There’s a lot of variety on this album. The ballad “Child In The Sun” points the way to their future megahit “Love Hurts” but also has parts that sound like “Paradise City.” “Turn On Your Receiver” and “Free Wheeler” are hard rock but incorporate some California influences like The Doobie Brothers and Little Feat without sounding too mellow. They even cover Little Feat’s “Teenage Nervous Breakdown” turning it from a New Orleans shuffle into a Chuck Berry rocker.

The only way for most bands to put out 2 albums a year was to do some covers. In addition to the Little Feat cover there are renditions of Joni Mitchell’s “This Flight Tonight” and Bob Dylan’s “Ballad Of Hollis Brown.” Thankfully, I’ve never heard either of the originals but I bet Nazareth’s versions are drastic interpretations and “This Flight Tonight” was a hit for them in Europe. “Ballad Of Hollis Brown” is one of Loud N Proud’s standout moments – a 9 minute super heavy dirge that challenges Black Sabbath for early 70’s proto metal stoner doom madness.
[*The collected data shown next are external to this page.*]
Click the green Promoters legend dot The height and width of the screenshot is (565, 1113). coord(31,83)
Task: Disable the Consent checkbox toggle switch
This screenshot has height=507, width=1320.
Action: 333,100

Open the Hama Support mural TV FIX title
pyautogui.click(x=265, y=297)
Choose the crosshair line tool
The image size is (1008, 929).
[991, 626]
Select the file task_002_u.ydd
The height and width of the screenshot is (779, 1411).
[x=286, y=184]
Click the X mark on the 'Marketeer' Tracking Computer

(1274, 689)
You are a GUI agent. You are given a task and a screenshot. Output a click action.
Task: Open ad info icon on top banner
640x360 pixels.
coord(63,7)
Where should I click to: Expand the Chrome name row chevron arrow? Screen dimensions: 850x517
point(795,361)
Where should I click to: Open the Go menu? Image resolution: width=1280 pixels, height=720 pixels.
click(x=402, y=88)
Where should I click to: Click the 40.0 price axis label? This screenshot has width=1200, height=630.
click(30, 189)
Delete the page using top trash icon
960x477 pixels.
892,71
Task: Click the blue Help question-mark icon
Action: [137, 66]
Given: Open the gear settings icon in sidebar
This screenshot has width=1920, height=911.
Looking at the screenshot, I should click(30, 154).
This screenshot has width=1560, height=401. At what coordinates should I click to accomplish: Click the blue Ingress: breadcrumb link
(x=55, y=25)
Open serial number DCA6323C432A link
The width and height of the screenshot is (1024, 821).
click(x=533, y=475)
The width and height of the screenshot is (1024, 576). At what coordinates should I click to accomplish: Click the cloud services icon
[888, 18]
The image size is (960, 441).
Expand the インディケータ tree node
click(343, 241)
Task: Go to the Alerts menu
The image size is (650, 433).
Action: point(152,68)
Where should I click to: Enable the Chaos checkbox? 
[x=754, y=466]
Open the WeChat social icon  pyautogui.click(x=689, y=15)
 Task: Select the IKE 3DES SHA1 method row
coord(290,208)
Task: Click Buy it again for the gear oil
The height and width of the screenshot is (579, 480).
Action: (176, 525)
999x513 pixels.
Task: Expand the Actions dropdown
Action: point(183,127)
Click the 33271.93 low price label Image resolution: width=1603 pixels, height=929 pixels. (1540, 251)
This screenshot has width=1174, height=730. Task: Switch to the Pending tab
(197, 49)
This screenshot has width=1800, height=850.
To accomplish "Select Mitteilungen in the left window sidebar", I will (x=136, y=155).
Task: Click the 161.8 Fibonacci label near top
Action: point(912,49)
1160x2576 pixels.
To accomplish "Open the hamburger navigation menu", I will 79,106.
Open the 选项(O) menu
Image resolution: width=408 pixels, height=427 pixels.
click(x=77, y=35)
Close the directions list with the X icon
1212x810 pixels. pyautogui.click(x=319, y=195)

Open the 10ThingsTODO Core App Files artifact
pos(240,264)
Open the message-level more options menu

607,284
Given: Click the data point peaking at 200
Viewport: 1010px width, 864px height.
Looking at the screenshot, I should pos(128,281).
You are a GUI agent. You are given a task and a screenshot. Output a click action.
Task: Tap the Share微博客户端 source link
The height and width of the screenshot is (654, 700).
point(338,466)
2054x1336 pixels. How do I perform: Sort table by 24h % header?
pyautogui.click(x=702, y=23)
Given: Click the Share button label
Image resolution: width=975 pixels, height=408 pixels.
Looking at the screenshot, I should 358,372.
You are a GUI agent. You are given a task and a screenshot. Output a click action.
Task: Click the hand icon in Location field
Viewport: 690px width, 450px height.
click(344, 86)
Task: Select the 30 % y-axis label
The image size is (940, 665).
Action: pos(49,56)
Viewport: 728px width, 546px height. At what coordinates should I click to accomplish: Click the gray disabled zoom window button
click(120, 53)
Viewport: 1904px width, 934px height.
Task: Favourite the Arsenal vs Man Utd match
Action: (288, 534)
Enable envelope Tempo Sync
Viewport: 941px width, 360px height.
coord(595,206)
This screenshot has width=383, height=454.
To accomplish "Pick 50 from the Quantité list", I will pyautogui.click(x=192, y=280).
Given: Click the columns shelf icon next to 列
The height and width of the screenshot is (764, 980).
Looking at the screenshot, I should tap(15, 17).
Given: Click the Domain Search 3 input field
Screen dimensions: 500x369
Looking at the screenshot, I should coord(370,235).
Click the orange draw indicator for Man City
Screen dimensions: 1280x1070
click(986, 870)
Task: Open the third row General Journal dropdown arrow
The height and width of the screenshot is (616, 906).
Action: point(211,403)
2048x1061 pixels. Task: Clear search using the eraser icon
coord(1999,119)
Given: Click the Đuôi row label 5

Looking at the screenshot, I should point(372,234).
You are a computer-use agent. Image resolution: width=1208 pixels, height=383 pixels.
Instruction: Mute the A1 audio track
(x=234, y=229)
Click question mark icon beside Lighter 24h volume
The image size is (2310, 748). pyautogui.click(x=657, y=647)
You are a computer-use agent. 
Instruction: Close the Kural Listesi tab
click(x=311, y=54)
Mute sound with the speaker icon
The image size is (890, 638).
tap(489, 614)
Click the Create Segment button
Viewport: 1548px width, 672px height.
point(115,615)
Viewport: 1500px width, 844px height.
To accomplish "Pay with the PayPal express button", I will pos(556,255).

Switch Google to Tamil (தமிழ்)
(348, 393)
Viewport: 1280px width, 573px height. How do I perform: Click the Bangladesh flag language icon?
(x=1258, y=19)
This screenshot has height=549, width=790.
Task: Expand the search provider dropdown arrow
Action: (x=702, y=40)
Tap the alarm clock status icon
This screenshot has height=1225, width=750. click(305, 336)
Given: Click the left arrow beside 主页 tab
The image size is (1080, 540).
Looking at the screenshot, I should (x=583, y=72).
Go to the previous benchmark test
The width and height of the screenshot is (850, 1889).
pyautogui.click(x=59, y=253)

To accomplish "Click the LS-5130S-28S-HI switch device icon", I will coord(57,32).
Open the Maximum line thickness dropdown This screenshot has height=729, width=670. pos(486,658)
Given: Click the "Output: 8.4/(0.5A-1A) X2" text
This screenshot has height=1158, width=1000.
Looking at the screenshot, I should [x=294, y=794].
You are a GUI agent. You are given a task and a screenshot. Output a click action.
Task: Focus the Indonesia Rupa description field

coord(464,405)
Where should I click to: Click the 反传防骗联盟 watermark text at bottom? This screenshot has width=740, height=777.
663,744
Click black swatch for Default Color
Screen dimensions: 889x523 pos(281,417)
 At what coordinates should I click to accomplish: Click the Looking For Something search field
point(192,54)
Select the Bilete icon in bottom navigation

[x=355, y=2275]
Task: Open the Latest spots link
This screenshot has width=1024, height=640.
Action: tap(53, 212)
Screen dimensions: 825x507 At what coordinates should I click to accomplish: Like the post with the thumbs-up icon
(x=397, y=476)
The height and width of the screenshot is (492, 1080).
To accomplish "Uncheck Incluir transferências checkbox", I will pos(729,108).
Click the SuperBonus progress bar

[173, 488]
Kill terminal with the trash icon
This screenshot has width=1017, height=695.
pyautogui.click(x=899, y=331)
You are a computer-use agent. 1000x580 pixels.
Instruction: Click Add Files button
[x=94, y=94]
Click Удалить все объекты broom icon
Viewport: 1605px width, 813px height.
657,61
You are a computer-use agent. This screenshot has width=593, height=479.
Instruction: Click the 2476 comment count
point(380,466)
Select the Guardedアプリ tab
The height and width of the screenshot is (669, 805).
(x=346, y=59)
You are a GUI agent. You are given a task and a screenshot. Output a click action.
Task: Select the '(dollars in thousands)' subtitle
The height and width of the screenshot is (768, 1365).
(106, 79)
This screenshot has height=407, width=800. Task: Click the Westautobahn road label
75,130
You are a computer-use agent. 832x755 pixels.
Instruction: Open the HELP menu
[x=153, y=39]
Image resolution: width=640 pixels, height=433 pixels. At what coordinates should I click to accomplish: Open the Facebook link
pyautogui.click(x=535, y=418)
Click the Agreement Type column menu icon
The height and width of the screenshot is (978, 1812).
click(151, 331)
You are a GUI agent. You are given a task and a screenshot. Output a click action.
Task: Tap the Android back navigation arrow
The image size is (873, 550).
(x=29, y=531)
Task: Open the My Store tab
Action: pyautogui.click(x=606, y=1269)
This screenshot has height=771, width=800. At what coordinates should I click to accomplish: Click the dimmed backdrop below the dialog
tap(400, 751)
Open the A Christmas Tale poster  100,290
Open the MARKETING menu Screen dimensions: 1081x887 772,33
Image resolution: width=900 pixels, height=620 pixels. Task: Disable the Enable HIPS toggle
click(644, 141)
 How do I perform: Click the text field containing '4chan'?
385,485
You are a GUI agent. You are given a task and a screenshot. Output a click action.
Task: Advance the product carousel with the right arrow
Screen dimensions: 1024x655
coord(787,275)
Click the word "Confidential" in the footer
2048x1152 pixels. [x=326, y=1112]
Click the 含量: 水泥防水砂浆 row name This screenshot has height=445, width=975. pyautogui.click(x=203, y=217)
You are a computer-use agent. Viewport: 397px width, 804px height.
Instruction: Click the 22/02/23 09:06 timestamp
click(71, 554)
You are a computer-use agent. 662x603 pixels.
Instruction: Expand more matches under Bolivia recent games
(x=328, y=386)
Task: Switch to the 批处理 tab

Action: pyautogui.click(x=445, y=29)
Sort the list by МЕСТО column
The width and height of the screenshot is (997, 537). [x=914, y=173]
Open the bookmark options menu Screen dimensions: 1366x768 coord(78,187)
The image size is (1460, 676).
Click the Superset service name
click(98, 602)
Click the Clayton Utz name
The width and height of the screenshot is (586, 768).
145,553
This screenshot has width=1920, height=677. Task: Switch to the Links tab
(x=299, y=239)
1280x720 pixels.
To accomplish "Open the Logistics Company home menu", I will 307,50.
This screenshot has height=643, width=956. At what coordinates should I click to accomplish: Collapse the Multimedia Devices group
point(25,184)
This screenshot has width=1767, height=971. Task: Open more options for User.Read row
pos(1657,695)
Nazareth went on to make other great albums in the 1970’s like Hair Of the Dog (their biggest seller, especially on 8-track!), No Mean City and Expect No Mercy and continue to this very day with Dan and Pete as the only original members. Most rock fans have a best of Nazareth somewhere in their collection but none of their albums. Loud N Proud deserves a place in every hard rock fan’s stack right next to their favorite Deep Purple, Rose Tattoo and Johnny Winter albums. The CD is out of print in America (of course) but the import is pretty easy to find and comes with excellent remastered sound and a few radio edits as bonus tracks.